Damned 2d computers.

Let me introduce you to the CMS detector at the LHC in beautiful flash animation.

Compact Muon Solenoid

Time and path. Not eliminating variables, but limiting them. Passing through the detector alters the neutrino and the detector(oscillation).

Knowing what particles are, what they oscillate into and where they're going to wind up and WHEN.

Where it was, is, and will be predicted and what it will be when it arrives.

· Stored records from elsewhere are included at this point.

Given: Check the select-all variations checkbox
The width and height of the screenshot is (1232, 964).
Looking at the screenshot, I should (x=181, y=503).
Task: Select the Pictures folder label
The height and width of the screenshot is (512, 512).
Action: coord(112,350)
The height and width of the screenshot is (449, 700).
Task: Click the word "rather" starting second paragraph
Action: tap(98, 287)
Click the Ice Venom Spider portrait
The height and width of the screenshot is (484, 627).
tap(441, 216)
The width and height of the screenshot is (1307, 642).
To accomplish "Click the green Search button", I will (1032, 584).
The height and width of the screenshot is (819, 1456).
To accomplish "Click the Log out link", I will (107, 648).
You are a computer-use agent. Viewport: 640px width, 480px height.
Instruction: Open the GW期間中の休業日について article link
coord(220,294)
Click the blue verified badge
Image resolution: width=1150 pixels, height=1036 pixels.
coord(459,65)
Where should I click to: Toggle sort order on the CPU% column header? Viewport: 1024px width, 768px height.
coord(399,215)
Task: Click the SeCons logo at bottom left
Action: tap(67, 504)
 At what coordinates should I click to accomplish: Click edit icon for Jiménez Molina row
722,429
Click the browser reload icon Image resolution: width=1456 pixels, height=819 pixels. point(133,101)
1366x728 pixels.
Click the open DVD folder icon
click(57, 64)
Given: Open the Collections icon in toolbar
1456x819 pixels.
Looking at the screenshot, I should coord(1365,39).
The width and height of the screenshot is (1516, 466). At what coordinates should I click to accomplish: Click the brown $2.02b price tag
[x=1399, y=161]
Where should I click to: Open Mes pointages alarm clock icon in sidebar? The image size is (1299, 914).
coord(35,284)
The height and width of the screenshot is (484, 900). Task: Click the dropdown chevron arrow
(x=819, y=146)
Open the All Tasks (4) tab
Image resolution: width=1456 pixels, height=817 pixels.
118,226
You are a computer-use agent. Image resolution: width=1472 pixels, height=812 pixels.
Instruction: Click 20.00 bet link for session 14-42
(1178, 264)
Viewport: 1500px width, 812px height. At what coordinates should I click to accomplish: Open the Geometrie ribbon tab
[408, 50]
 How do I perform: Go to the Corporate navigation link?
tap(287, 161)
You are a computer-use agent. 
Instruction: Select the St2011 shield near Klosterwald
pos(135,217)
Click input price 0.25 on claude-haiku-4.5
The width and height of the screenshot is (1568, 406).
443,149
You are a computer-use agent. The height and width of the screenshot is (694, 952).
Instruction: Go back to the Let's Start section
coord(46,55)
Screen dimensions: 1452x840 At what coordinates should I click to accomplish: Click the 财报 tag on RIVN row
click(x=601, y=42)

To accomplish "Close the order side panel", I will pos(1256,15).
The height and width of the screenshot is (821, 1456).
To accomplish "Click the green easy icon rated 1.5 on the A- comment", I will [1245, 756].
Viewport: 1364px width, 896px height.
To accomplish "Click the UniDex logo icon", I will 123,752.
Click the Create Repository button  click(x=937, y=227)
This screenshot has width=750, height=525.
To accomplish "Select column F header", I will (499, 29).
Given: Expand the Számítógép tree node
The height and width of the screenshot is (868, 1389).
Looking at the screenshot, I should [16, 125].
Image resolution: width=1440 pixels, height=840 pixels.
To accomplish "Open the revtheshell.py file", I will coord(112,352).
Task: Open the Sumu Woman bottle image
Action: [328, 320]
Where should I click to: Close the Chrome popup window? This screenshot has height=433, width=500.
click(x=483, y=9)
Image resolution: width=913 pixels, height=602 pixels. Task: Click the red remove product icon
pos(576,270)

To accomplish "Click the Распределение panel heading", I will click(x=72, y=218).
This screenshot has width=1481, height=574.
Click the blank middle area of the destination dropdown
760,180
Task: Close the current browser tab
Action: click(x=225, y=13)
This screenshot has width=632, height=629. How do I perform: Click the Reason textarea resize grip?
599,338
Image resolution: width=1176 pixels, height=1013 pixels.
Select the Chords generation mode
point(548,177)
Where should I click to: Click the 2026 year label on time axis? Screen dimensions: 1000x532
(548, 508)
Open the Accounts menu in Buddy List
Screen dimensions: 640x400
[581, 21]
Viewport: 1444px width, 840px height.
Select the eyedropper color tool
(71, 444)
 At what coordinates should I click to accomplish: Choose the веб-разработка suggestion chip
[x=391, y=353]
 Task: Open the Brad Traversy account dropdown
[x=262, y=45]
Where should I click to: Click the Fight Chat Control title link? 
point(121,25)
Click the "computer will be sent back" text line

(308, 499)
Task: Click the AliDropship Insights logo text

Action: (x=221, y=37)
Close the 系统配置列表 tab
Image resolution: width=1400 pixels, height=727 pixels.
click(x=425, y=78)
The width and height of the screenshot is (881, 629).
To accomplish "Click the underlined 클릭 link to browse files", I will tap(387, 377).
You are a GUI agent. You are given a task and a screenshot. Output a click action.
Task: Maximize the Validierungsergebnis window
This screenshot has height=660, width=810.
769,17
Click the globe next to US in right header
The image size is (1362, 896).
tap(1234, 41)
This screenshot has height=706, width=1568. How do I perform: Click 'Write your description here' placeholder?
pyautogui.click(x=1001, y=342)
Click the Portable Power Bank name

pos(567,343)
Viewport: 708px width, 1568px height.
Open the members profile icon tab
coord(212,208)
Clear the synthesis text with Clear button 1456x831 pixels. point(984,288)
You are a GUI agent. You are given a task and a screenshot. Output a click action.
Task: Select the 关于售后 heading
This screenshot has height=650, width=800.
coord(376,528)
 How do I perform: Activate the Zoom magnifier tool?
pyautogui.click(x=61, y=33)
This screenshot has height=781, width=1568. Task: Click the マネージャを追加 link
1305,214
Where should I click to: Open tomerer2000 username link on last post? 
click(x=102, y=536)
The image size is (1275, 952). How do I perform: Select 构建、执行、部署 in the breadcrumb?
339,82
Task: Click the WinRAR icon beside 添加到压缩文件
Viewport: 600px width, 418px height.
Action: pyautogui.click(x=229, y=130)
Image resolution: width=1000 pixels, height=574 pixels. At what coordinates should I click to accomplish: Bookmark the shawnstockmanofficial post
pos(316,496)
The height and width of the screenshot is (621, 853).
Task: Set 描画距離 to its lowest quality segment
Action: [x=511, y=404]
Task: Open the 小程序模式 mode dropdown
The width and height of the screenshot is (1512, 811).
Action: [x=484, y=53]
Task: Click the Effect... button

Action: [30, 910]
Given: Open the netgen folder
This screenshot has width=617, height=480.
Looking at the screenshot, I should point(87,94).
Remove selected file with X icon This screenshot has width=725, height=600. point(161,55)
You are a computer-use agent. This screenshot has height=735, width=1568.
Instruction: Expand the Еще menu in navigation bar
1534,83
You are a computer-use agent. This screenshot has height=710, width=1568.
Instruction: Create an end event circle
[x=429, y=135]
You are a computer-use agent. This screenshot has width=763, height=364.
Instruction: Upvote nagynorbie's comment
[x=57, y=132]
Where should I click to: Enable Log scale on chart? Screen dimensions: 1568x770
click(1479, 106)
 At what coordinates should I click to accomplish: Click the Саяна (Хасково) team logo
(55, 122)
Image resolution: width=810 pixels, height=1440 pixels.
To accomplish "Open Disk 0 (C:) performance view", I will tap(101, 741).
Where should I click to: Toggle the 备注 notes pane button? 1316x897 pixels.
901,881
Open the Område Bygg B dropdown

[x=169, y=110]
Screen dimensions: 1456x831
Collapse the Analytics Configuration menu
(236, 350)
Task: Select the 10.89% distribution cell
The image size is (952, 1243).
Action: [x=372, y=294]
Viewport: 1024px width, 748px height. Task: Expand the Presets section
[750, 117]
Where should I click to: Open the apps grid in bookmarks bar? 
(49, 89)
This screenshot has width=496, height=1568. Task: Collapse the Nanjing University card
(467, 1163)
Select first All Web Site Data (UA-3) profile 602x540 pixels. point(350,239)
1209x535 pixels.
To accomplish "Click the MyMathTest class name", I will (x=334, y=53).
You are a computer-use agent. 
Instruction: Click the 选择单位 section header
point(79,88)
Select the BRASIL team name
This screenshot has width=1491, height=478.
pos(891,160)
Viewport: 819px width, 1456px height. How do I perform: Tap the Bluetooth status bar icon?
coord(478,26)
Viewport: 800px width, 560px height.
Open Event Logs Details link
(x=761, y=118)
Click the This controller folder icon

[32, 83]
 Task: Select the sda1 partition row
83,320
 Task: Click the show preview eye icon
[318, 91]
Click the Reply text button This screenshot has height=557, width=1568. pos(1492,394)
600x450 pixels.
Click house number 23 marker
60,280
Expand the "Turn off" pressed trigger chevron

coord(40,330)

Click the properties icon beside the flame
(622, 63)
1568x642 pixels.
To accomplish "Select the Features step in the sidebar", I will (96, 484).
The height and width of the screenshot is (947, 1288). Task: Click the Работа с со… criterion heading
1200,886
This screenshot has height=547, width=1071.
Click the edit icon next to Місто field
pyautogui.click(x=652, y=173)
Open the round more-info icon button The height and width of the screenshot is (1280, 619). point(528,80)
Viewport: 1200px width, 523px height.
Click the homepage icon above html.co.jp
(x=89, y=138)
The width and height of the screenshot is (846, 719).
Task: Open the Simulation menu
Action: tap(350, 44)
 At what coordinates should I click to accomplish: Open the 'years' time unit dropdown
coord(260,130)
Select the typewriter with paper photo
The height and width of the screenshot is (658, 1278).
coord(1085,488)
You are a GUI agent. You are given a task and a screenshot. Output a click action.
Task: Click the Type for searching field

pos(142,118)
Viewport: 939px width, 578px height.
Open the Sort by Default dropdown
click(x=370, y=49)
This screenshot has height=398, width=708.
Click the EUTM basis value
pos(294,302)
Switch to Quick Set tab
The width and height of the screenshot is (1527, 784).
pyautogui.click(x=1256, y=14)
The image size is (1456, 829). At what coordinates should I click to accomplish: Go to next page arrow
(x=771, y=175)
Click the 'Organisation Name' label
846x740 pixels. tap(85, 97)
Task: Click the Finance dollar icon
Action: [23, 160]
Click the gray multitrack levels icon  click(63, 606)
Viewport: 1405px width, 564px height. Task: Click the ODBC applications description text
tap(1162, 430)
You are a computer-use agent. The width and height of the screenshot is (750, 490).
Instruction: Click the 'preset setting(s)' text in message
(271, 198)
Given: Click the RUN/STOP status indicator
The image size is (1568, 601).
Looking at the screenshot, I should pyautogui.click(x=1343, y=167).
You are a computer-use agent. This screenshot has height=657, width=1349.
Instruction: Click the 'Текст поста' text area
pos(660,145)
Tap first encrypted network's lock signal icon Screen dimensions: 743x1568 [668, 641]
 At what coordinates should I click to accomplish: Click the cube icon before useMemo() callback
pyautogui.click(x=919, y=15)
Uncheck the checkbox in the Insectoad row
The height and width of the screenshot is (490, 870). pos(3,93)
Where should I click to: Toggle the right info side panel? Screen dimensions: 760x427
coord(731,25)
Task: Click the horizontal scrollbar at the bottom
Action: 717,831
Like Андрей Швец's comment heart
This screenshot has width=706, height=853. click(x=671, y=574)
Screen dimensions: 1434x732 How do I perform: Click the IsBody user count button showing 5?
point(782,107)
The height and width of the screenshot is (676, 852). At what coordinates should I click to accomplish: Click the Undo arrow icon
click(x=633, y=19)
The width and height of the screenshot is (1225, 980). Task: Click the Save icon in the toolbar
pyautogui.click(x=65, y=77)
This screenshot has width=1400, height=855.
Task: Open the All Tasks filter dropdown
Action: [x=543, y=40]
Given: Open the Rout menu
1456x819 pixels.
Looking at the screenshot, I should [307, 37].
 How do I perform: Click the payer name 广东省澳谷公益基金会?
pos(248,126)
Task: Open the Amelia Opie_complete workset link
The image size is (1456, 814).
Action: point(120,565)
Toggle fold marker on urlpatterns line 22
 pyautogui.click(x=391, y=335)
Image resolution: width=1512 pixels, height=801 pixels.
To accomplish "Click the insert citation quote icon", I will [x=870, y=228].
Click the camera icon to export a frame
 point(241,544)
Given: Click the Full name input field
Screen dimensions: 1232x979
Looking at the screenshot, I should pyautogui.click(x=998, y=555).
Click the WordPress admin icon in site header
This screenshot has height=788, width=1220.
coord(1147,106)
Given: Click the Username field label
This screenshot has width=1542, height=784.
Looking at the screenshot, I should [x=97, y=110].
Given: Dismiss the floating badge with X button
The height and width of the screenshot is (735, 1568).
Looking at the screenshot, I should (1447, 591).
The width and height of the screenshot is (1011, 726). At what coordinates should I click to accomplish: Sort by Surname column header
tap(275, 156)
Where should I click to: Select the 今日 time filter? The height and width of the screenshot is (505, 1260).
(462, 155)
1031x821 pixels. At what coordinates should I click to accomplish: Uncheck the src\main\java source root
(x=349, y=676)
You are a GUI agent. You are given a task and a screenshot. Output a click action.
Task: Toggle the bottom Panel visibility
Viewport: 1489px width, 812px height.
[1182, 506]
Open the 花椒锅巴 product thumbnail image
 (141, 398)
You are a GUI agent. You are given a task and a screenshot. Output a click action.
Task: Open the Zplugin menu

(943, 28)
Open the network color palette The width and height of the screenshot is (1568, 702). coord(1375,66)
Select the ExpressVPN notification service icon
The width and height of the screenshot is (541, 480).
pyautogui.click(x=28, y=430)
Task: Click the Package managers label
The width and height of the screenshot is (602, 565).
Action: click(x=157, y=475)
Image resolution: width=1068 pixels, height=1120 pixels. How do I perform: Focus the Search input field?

^^^^^^^^^barrier^^^^^^accelerator^^^^^^^^^^^^^^^^^^barrier^^^^^^decay___multiple particles---------trajectory change^^^^^^^^^^^^^^^^^^^^

Smaller uncertainty.

Dammit. I gotta work, but I'll be back later.

 

 

That detector is designed to detect Higgs Boson and super symmetry IIRC.

 

They have a general idea of where the particles are going to end up because they carefully took into account the wave functions and potential wells (V(x.) in S.E.). 

 

All they're doing is controlling the wave. They finely tune whatever they want to measure by magnetic fields and such. They get a higher accuracy on the parameter they want to measure, and less on the other one, but it shouldn't matter since they are measuring that one parameter, they probably don't care about the other one. But it depends on what they're looking for.

 

 

Seriously, do you really think they're going to overcome the uncertainty principle?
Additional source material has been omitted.